• _Exercise input_
^^^^

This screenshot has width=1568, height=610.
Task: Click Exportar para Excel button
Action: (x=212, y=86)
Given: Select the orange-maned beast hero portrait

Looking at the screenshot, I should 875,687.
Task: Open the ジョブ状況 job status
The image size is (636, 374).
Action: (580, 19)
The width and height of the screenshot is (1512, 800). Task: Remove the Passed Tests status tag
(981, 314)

^^^^

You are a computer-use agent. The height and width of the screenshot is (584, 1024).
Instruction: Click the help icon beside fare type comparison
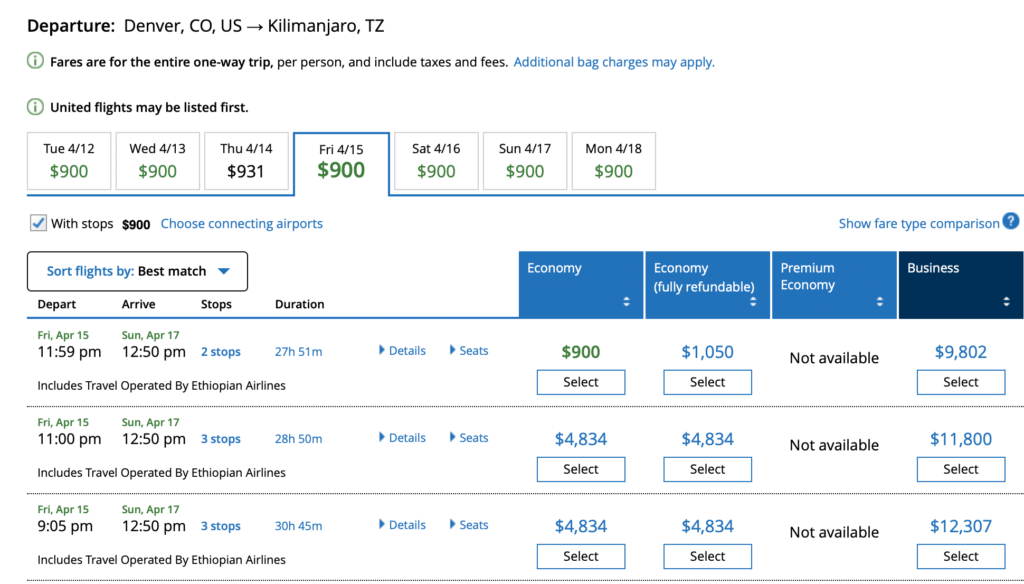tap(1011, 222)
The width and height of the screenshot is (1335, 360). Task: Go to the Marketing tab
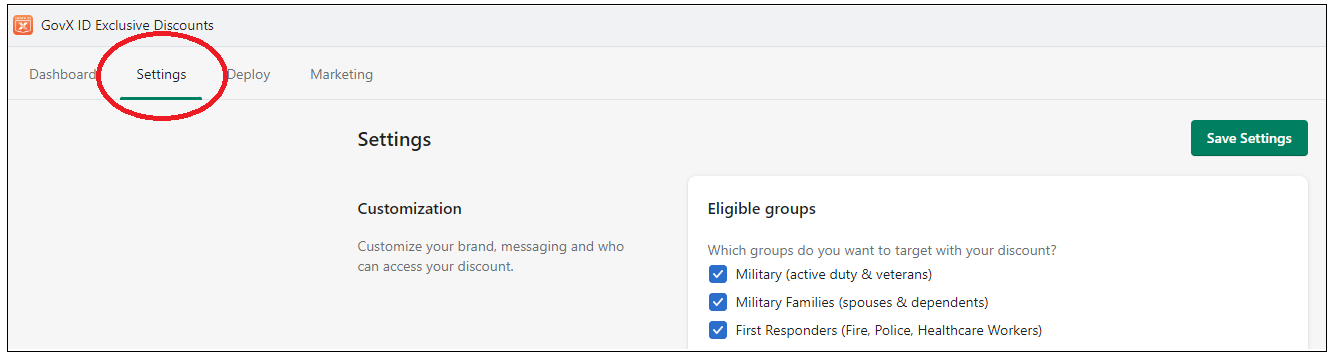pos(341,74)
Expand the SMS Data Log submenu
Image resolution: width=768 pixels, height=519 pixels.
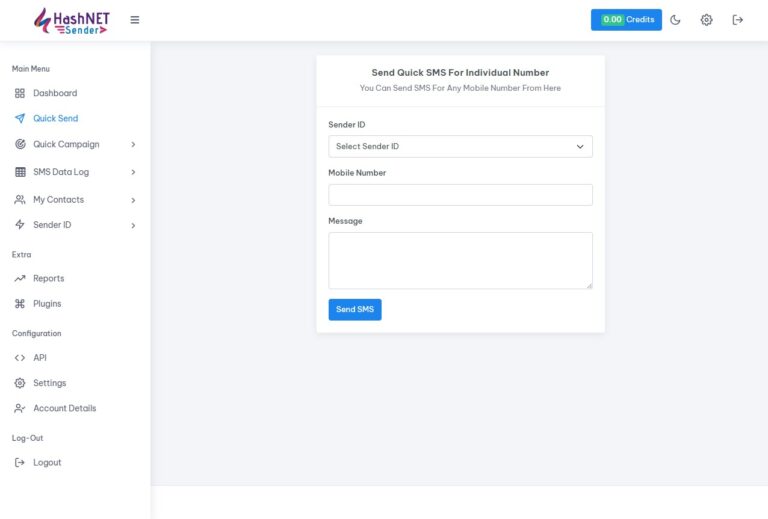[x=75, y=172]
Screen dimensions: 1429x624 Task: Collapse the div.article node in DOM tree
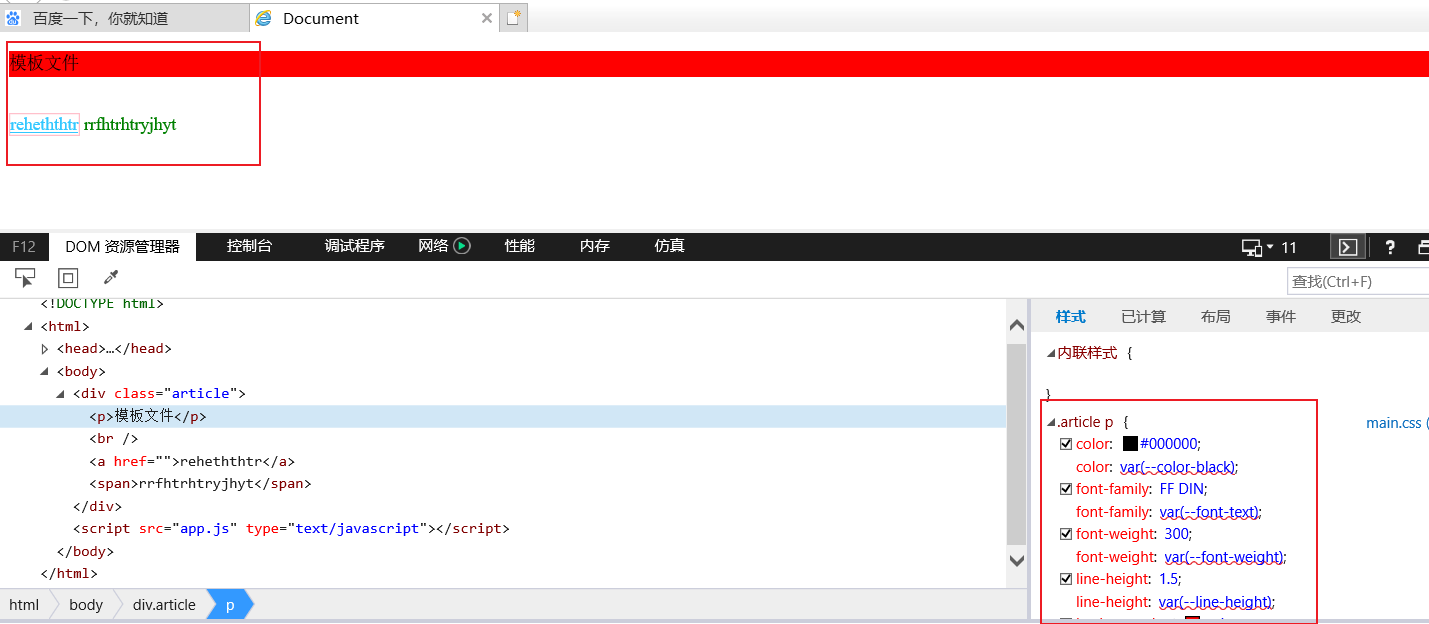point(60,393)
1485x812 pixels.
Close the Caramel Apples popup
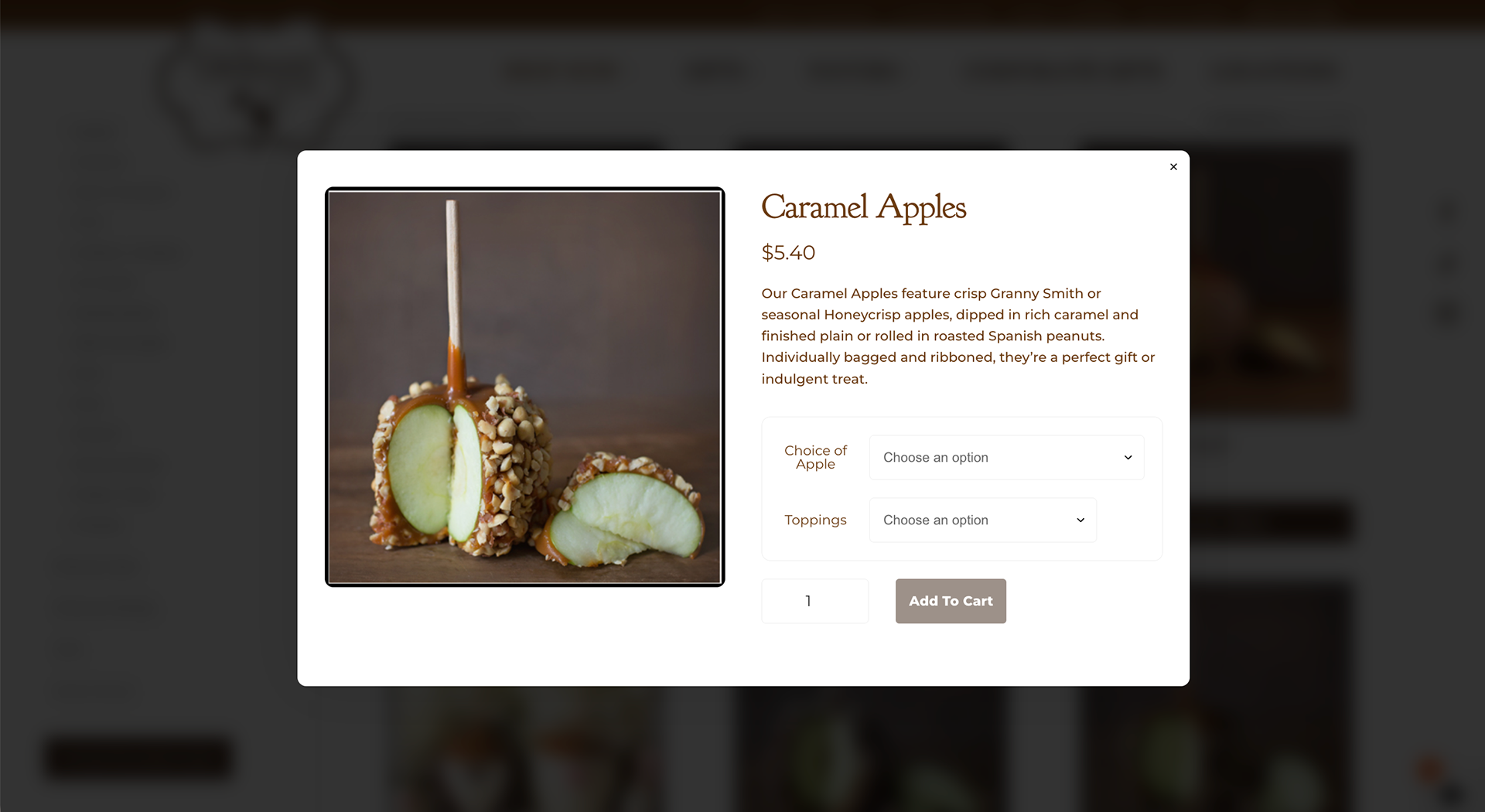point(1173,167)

^^^^

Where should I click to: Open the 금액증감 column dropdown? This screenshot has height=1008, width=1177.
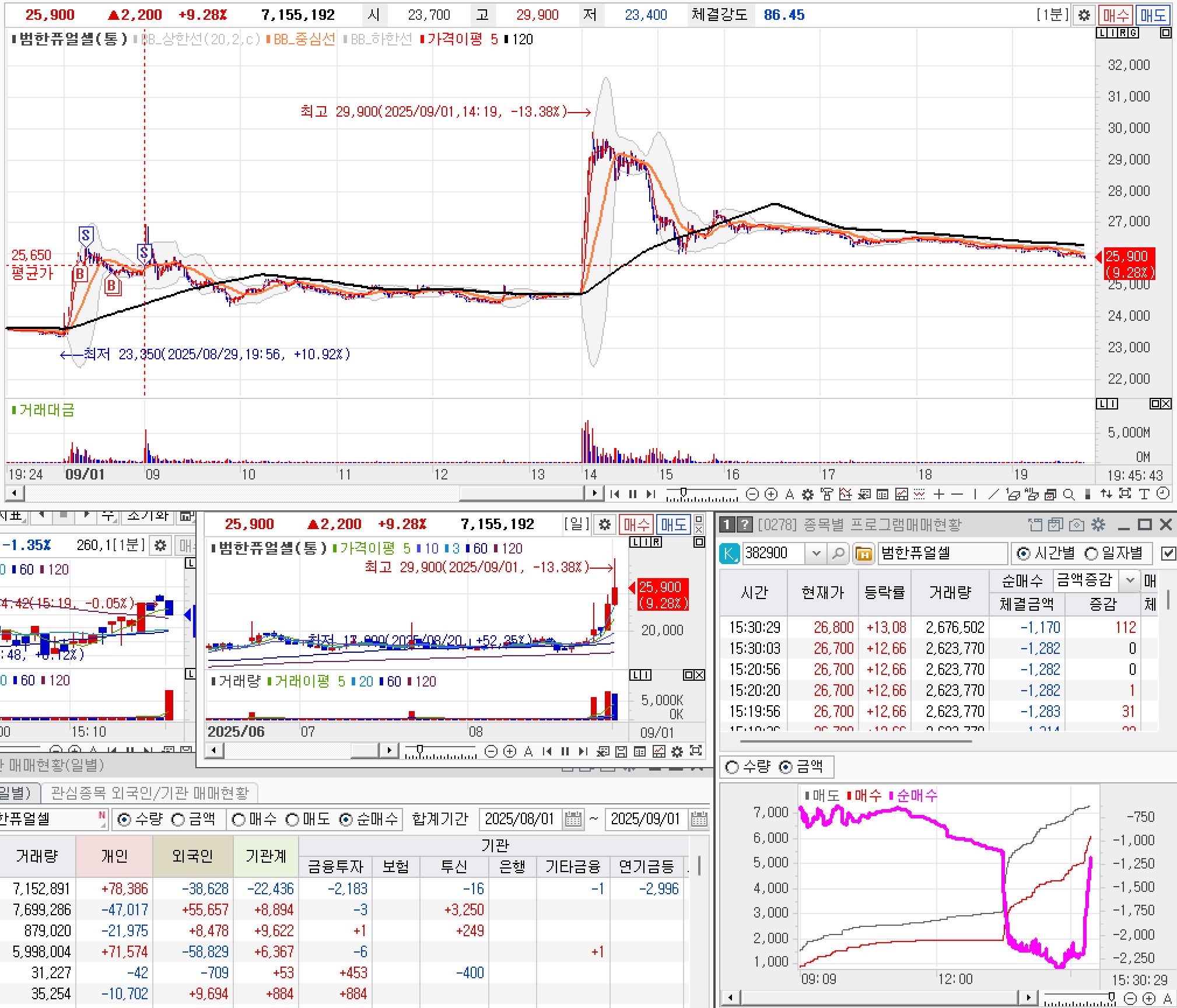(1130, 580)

^^^^

• _What needs to be done_
Could you rewrite the material above between the lines holding "1485x812 pixels." and "point(1173,167)", inclusive, keeping the requests and rescaling each answer coordinate by 0.4, rounded to the nearest whole number with halves going up? Leave the pictures out.

• _Solution below_
1485x812 pixels.
Close the Caramel Apples popup
point(469,67)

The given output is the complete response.